## What the task requires
Each of the entries should be retyped precisely as it appears.
Task material Start Marker
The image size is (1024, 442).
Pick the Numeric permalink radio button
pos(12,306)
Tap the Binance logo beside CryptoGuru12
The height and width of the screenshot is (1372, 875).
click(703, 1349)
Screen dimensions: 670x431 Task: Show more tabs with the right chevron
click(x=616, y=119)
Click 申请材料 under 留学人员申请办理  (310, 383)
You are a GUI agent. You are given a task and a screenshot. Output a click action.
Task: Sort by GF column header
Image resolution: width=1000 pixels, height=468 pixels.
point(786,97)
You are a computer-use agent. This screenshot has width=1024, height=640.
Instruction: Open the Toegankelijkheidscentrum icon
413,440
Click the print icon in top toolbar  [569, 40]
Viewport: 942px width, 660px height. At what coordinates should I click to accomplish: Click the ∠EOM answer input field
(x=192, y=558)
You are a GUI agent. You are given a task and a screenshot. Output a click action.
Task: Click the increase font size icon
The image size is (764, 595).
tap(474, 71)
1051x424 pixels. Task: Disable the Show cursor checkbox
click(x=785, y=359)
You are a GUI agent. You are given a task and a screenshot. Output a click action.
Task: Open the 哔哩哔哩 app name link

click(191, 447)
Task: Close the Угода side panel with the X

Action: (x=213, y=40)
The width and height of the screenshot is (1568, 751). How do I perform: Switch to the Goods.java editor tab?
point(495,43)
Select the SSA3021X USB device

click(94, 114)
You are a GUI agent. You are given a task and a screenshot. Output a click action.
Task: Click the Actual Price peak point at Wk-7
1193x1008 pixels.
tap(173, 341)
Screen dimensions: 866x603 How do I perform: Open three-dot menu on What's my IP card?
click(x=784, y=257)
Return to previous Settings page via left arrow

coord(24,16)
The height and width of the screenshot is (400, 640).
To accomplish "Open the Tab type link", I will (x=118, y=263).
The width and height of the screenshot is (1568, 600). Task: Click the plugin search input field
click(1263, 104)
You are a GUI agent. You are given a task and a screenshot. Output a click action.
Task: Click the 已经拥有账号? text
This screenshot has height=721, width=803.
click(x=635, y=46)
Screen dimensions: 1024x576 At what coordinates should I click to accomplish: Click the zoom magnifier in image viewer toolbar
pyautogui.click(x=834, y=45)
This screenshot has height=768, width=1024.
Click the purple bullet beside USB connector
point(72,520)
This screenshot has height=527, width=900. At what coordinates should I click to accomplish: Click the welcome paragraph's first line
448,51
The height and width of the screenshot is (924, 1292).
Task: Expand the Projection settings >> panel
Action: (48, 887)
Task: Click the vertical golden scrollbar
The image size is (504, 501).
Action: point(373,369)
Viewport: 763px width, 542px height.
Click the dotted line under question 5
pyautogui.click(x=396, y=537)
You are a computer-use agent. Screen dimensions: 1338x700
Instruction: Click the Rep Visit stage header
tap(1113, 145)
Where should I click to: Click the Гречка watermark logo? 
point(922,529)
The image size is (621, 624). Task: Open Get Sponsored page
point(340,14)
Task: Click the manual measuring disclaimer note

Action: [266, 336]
Task material End Marker
## Response area
The image size is (1024, 442).
Pick the Numeric permalink radio button
pos(12,306)
Tap the Binance logo beside CryptoGuru12
The height and width of the screenshot is (1372, 875).
click(703, 1349)
Screen dimensions: 670x431 Task: Show more tabs with the right chevron
click(x=616, y=119)
Click 申请材料 under 留学人员申请办理  (310, 383)
You are a GUI agent. You are given a task and a screenshot. Output a click action.
Task: Sort by GF column header
Image resolution: width=1000 pixels, height=468 pixels.
point(786,97)
You are a computer-use agent. This screenshot has width=1024, height=640.
Instruction: Open the Toegankelijkheidscentrum icon
413,440
Click the print icon in top toolbar  [569, 40]
Viewport: 942px width, 660px height. At what coordinates should I click to accomplish: Click the ∠EOM answer input field
(x=192, y=558)
You are a GUI agent. You are given a task and a screenshot. Output a click action.
Task: Click the increase font size icon
The image size is (764, 595).
tap(474, 71)
1051x424 pixels. Task: Disable the Show cursor checkbox
click(x=785, y=359)
You are a GUI agent. You are given a task and a screenshot. Output a click action.
Task: Open the 哔哩哔哩 app name link

click(191, 447)
Task: Close the Угода side panel with the X

Action: (x=213, y=40)
The width and height of the screenshot is (1568, 751). How do I perform: Switch to the Goods.java editor tab?
point(495,43)
Select the SSA3021X USB device

click(94, 114)
You are a GUI agent. You are given a task and a screenshot. Output a click action.
Task: Click the Actual Price peak point at Wk-7
1193x1008 pixels.
tap(173, 341)
Screen dimensions: 866x603 How do I perform: Open three-dot menu on What's my IP card?
click(x=784, y=257)
Return to previous Settings page via left arrow

coord(24,16)
The height and width of the screenshot is (400, 640).
To accomplish "Open the Tab type link", I will (x=118, y=263).
The width and height of the screenshot is (1568, 600). Task: Click the plugin search input field
click(1263, 104)
You are a GUI agent. You are given a task and a screenshot. Output a click action.
Task: Click the 已经拥有账号? text
This screenshot has height=721, width=803.
click(x=635, y=46)
Screen dimensions: 1024x576 At what coordinates should I click to accomplish: Click the zoom magnifier in image viewer toolbar
pyautogui.click(x=834, y=45)
This screenshot has height=768, width=1024.
Click the purple bullet beside USB connector
point(72,520)
This screenshot has height=527, width=900. At what coordinates should I click to accomplish: Click the welcome paragraph's first line
448,51
The height and width of the screenshot is (924, 1292).
Task: Expand the Projection settings >> panel
Action: (48, 887)
Task: Click the vertical golden scrollbar
The image size is (504, 501).
Action: point(373,369)
Viewport: 763px width, 542px height.
Click the dotted line under question 5
pyautogui.click(x=396, y=537)
You are a computer-use agent. Screen dimensions: 1338x700
Instruction: Click the Rep Visit stage header
tap(1113, 145)
Where should I click to: Click the Гречка watermark logo? 
point(922,529)
The image size is (621, 624). Task: Open Get Sponsored page
point(340,14)
Task: Click the manual measuring disclaimer note

Action: [266, 336]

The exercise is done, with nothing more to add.